How to solve implicitly a 2D Heat diffusion equation / ParallelStencil / DifferentialEquation /

Eurel · May 5, 2022, 1:25pm

Context

I am no simulation nor numerical expert and am absolutely not familiar with differential Equations.
So I am trying to simulate heat diffusion in a 2D non uniform material on a Cartesian rectilinear mesh (varying Δy and Δx) with the given properties for each cell at l, m coordinates

Ω : surface
ρ : volumic mass
cp : thermal capcity
λ : thermal conductivity

I intend to run it on really really large domains, with distributed memory multiple CPUs and possibly multiple GPUs.
Thus i choose ParallelStencil.jl coupled with ImplicitGlobalGrid.jl .

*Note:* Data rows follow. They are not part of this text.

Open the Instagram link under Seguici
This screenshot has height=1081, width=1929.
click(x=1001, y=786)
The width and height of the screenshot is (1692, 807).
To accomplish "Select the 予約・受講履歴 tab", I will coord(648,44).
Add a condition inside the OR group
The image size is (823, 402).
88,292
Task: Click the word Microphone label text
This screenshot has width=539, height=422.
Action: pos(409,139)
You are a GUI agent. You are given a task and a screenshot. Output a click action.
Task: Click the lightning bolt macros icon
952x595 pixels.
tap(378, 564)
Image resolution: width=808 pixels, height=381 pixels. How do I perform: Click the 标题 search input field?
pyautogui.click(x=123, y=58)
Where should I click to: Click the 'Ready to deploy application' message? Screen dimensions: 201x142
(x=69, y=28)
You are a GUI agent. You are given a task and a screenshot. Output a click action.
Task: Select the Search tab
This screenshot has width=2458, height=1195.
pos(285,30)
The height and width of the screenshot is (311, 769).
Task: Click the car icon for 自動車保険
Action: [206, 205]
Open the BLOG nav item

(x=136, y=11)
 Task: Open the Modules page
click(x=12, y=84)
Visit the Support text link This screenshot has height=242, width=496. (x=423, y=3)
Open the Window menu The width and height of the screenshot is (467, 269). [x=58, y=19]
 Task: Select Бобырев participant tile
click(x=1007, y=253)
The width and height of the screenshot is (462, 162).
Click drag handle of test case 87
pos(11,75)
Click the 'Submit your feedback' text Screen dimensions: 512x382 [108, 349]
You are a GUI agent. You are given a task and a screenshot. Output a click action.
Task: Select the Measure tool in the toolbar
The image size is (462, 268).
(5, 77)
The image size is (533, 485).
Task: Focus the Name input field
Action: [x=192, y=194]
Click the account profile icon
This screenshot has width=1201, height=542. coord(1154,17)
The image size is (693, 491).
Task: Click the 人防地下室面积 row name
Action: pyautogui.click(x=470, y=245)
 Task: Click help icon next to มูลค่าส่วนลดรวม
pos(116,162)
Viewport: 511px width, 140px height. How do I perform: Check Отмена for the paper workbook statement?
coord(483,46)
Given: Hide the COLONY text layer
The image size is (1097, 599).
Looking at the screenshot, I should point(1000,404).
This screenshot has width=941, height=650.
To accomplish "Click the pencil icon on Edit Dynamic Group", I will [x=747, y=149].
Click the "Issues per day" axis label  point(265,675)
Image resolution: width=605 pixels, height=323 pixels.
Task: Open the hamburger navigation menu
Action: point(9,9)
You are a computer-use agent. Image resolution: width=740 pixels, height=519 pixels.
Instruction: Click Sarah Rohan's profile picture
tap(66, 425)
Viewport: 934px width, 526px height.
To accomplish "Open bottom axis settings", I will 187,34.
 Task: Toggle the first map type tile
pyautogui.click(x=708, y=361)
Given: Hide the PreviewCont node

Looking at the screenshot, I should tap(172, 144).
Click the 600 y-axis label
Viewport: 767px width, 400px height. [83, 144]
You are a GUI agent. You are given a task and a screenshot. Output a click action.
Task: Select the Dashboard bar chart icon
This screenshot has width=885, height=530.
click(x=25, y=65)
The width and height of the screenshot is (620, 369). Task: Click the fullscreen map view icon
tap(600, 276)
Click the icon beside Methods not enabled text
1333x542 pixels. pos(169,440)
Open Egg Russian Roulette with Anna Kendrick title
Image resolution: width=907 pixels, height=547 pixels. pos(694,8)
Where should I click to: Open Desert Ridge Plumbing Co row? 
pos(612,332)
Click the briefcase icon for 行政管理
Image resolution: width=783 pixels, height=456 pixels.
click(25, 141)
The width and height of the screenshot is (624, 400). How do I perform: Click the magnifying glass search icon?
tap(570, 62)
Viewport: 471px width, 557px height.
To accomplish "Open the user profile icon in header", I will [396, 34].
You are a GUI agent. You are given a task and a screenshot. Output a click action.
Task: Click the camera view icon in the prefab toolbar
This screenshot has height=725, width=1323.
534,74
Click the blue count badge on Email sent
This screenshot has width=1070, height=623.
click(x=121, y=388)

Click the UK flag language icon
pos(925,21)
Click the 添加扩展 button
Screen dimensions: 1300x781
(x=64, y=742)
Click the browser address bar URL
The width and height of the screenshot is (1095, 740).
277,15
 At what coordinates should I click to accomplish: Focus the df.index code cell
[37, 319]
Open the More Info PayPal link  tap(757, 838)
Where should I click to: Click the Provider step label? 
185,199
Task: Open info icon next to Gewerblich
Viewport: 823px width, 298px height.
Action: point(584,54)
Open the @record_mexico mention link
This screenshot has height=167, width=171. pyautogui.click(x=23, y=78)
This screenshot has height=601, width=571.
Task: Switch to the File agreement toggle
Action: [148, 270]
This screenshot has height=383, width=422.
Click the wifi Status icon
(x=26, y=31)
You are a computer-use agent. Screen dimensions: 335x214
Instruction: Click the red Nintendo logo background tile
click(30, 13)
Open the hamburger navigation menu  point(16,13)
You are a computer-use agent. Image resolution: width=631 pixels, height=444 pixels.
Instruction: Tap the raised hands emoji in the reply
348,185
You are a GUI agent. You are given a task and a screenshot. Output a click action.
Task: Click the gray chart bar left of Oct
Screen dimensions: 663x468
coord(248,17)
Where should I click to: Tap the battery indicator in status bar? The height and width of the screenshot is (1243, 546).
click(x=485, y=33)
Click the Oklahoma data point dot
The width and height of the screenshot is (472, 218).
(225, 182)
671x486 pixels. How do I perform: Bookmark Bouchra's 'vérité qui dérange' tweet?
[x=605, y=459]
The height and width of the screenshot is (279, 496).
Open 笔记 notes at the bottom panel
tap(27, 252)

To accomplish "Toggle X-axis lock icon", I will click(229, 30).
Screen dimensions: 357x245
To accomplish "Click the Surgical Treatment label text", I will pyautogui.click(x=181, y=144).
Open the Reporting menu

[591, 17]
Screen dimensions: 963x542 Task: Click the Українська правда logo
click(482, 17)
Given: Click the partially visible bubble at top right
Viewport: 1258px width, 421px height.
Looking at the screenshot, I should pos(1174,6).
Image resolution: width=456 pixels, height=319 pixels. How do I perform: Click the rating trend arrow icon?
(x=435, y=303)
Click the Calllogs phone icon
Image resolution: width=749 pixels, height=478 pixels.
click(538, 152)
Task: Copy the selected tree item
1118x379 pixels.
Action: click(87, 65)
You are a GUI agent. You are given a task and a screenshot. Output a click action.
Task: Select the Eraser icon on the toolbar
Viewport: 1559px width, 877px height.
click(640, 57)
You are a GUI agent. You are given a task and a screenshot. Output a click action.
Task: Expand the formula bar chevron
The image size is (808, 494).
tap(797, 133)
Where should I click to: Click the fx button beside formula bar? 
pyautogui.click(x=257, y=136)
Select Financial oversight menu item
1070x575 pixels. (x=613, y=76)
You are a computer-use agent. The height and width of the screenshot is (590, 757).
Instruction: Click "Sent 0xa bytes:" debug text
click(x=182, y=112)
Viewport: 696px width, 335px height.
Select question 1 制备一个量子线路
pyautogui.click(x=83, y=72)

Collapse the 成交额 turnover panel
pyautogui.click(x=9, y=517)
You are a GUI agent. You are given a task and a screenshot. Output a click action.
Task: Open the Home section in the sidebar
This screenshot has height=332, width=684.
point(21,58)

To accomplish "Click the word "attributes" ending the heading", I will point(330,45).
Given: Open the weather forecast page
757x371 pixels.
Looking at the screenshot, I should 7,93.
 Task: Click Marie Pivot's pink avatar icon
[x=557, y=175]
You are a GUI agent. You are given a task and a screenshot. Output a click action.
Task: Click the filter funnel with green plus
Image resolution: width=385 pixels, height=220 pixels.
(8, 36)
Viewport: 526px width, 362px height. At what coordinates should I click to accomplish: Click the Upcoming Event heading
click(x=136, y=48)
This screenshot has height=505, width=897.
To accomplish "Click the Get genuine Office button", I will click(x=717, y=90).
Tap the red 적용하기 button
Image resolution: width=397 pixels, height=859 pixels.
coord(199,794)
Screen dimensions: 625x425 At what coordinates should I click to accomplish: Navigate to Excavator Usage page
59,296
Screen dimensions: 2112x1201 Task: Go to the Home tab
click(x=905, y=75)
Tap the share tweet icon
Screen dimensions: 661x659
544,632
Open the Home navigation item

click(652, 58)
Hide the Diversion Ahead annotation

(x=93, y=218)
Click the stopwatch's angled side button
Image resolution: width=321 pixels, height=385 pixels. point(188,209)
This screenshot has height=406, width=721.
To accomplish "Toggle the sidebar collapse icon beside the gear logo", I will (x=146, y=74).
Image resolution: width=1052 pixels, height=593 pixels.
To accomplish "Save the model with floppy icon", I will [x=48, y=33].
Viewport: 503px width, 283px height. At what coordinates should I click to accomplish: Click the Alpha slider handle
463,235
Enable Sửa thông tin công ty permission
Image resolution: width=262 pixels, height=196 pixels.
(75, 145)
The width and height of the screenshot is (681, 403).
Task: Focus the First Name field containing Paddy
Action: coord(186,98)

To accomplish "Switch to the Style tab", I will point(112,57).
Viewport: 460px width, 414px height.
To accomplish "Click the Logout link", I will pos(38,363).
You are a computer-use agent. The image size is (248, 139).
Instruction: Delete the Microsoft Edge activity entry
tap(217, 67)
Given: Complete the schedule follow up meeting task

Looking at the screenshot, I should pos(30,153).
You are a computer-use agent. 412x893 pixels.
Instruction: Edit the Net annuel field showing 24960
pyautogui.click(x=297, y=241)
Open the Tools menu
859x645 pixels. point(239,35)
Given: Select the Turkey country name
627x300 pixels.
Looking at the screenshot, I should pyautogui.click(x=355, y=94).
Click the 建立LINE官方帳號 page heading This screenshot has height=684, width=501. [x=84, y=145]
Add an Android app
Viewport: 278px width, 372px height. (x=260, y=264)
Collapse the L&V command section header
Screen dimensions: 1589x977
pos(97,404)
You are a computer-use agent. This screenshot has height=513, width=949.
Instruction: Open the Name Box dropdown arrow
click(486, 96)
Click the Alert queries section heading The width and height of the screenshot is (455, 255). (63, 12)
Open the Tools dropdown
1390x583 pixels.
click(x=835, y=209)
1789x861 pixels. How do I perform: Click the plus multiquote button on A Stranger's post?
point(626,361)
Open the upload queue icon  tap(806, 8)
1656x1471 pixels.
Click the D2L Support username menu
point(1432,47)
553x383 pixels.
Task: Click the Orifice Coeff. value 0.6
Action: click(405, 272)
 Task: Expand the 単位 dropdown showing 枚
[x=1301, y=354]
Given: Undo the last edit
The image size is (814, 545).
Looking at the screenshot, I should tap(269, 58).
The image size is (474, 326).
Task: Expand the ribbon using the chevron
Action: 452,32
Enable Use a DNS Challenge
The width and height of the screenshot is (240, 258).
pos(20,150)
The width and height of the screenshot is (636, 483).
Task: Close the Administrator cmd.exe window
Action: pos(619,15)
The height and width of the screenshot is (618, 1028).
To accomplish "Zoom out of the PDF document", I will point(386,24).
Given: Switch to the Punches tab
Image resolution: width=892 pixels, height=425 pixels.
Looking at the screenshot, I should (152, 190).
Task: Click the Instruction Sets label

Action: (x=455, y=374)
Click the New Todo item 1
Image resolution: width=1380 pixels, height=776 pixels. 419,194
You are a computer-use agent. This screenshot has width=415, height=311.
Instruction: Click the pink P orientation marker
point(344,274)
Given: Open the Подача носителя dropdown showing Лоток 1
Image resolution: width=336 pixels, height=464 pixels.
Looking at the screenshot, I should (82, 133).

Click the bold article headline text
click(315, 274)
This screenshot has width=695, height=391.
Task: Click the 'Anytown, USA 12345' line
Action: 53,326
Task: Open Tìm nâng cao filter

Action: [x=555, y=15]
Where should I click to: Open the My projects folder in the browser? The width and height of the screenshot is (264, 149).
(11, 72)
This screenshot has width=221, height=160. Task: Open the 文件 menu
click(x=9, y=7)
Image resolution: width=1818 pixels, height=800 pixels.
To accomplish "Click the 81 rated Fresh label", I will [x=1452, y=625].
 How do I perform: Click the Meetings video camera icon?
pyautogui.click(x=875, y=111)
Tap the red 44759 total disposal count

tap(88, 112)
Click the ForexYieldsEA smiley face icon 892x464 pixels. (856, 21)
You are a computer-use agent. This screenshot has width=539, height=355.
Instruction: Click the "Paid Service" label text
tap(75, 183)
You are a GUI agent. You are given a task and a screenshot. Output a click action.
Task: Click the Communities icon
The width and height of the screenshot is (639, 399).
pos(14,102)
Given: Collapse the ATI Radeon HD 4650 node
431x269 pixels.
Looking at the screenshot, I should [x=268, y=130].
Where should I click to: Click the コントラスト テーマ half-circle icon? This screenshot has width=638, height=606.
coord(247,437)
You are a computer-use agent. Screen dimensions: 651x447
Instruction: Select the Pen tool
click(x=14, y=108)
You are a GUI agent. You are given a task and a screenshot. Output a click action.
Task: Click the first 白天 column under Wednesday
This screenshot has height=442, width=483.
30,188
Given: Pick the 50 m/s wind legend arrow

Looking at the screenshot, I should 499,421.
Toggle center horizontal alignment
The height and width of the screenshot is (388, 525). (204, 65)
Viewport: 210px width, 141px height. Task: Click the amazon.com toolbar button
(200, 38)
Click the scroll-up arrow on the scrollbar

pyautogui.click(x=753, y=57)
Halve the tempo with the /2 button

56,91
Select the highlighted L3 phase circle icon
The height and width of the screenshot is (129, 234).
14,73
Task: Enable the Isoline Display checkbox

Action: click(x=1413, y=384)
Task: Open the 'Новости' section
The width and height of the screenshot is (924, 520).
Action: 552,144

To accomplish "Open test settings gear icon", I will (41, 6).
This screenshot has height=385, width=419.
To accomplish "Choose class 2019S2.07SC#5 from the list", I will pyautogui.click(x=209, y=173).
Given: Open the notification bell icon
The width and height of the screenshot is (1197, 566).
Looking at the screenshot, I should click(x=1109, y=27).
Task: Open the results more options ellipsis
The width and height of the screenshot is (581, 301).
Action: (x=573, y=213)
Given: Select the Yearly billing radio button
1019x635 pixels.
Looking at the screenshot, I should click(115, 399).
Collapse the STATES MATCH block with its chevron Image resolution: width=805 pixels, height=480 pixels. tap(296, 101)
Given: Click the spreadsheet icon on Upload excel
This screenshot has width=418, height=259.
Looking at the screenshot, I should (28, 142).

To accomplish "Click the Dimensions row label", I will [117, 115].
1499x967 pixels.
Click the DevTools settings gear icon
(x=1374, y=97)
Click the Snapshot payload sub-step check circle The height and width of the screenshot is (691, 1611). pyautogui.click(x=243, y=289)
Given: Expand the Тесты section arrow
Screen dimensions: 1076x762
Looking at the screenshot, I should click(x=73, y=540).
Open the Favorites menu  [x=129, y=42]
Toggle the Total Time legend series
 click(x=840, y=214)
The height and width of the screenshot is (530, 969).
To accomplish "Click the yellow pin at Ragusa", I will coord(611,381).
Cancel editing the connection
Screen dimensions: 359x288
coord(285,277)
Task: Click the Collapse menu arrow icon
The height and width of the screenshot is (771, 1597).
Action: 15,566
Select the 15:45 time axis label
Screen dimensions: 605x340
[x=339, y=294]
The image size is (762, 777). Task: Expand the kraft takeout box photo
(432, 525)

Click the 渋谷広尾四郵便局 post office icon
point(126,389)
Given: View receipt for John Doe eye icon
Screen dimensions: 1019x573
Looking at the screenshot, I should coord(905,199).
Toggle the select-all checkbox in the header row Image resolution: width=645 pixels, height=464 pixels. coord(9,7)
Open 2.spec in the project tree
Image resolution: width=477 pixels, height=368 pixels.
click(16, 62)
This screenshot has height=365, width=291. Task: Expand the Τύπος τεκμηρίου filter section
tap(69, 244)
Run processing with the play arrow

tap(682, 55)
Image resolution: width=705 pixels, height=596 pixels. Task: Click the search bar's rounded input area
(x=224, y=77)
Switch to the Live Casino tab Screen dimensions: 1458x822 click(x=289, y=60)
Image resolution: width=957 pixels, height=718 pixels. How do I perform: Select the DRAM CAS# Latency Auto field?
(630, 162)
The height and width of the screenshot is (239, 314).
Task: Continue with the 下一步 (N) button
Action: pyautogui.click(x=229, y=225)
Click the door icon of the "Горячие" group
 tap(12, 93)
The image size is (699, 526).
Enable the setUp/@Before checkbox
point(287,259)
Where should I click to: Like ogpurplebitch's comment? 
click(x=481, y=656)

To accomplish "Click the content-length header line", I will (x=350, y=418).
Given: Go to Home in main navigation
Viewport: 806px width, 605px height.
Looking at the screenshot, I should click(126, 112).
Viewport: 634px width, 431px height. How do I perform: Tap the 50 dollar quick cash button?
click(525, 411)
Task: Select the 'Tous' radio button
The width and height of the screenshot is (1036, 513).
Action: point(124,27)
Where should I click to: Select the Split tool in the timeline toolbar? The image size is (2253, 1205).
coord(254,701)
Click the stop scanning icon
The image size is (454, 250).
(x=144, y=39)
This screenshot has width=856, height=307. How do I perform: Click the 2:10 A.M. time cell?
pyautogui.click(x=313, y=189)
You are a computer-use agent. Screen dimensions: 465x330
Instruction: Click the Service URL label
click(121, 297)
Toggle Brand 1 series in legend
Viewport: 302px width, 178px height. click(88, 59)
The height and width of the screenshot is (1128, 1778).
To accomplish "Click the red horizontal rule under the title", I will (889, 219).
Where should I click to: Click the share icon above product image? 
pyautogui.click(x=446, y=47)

The Right hand side (laplacian?) of the equation is the following

Explicit

I managed to implement easily a fairly efficient explicit version using with the following kernel

@parallel_indices (ix,iy) function step_explicit_2D_indices!(
H :: AbstractArray, # Temperature at time n
H2 :: AbstractArray, # Temperature at time n+1
λ ,
Δx ,
Δy ,
_ρcpΩ ,
Δt ,
_avΔx,
_avΔy)
if (ix>1 && ix<size(H,1) && iy>1 && iy<size(H,2))
    H2[ix,iy] =  H[ix,iy] +

        # Diffusivity
        (Δt * _ρcpΩ[ix,iy]) *

        #Right Hand Side/laplacian
        # X flux
        ((@avHarm_R(λ) * @d_R(H, ix, iy)    * _avΔx[ix]) + 
            (@avHarm_L(λ) * @d_L(H, ix, iy) * _avΔx[ix-1])* Δy[iy-1] + 

        # Y Flux
        ((@avHarm_T(λ) * @d_T(H, ix, iy)    * _avΔy[iy]) + 
            (@avHarm_B(λ) * @d_B(H, ix, iy) * _avΔy[iy-1])* Δx[ix-1]));
end
return nothing
end

with

@avHarm<S> Harmonic average of λ on a given Side
@d_<S>     Heat difference on a given side
_avΔx      Arithmetic average of Deltas x/y

Implicit

However I’d want it to be unconditionally stable given the time step Δt, so i have to solve it Implicitly.

Direct Method

I think (i might be wrong) that direct linear solver (Tn+1 = A \ Tn ) will not work well at all for large domains, I tried this approach, constructing a sparse five banded laplacian matrix (CSC format) ( nx* ny by nx*ny), the backslash Operator solving the linear system, utilizes a single thread.

Is it possible to solve linear systems in parallel?

Itterative

I did find an example of Implicit iterative solver on the following Github repo of ParallelStencil workshop at Juliacon 2021
But I don’t have the knowledge to adapt it to my situation and fail to gasp the concept of iterative solving.

How could i iteratively solve the heat equation with ParallelStencil given my model?

There is also DifferentialEquations.jl but i fail to understand how to discretize my equation with it and it appears complicated to me. I am not sure if it can do distributed computing.
Could DifferentialEquation.jl be used in my case?

Thanks for any help

luraess · May 6, 2022, 10:23am

Hi @Eurel, welcome and thanks for posting your question. If you are interested in running simulations on large domains using multi-CPUs/GPUs, ParallelStencil and ImplicitGlobalGrid may be very appropriate.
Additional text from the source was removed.